Most investors don’t like volatility…
Watching your account swing up and down like a yo-yo is enough to make even seasoned investors queasy.
It’s no surprise if the stress has you wanting to sit on the sidelines to wait out all the uncertainty.
But there’s a better way to tackle market volatility.
Keeping close tabs on the CBOE S&P 500 Volatility Index (VIX) can give you great market insights that can help your trading…
So today, I want to share two ways I use the VIX…
Fear Drives Volatility
The first thing you should watch is how the VIX often moves opposite the S&P 500.
Look at the chart below. It shows the major spikes and dips in volatility over the last year.
So, for example, the rapid rise in the VIX from mid-August to early October last year coincided with a 19% fall in the S&P 500 over the same period…
CBOE S&P 500 Volatility Index (VIX)
Source: e-Signal
And when the VIX fell from October through to early December, there was an 18% rally in the S&P 500.
It doesn’t happen every time, but the VIX often rises and falls inversely to the S&P 500 because of how it is constructed…

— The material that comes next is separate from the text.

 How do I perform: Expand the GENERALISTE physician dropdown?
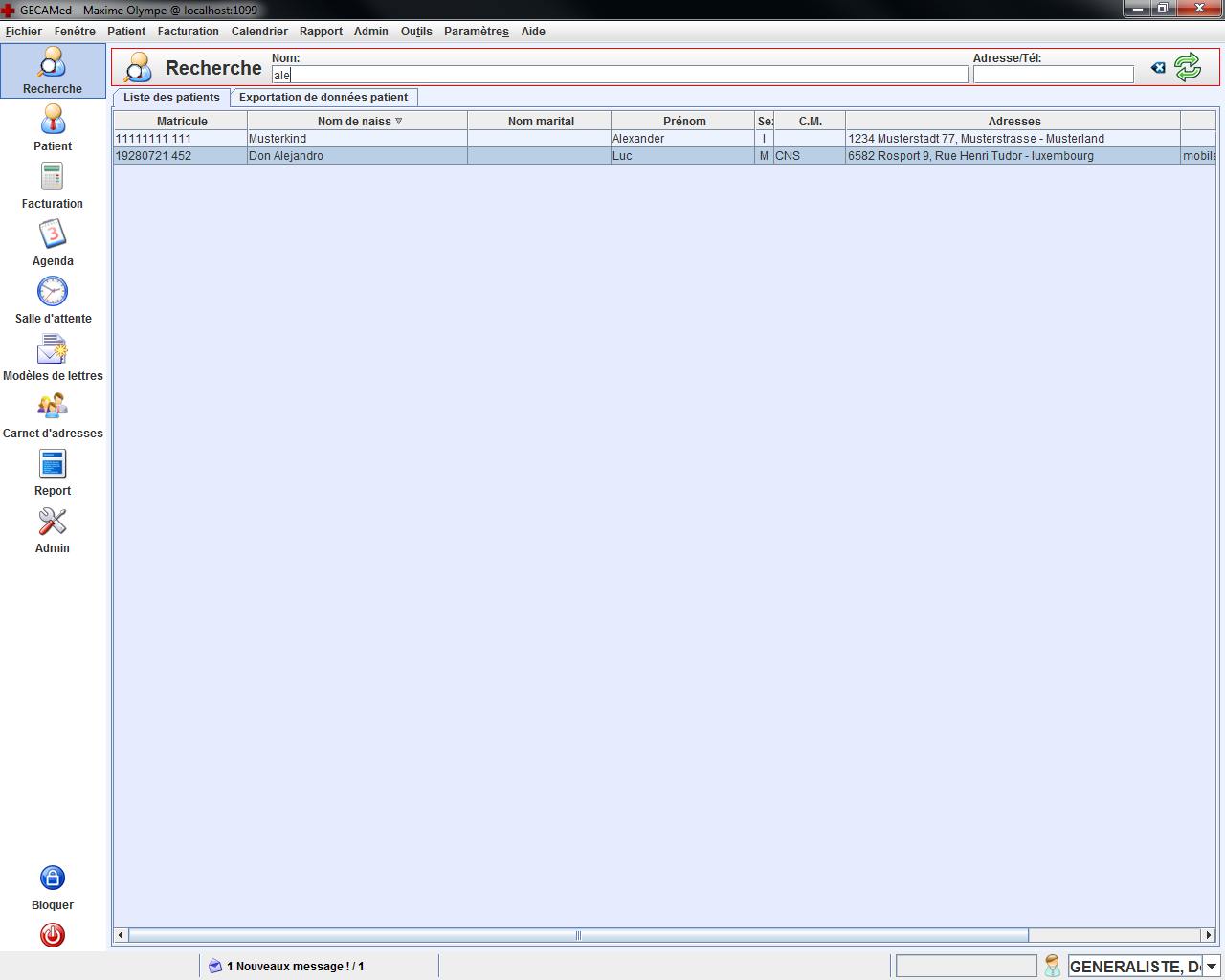click(1211, 967)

The VIX measures the volatility of the S&P 500 using index options (both calls and puts). Put simply, the higher the VIX is moving, the higher the expected volatility over the coming month.
The market typically falls more dramatically than it rises. And traders bidding up the price of put options is what sends the VIX higher.
So, for example, if traders see the VIX starting to push higher, they might delay a potential long trade… or instead enter a short trade.
Note, though, that the VIX is not a trigger itself. It’s simply a handy tool in helping with trade setups.
You can also see how the VIX spiked right around the middle of March. This coincided with the collapse of Silicon Valley Bank and Signature Bank.
Since then, as fears of further collapses and bank runs ease, the VIX has steadily trended down as the S&P 500 has steadily ground higher.
It’s an easy pattern to spot… And increased volatility means more opportunities to trade the wide swings volatility brings to markets.
As for knowing when to get in a trade, the VIX can help with that too…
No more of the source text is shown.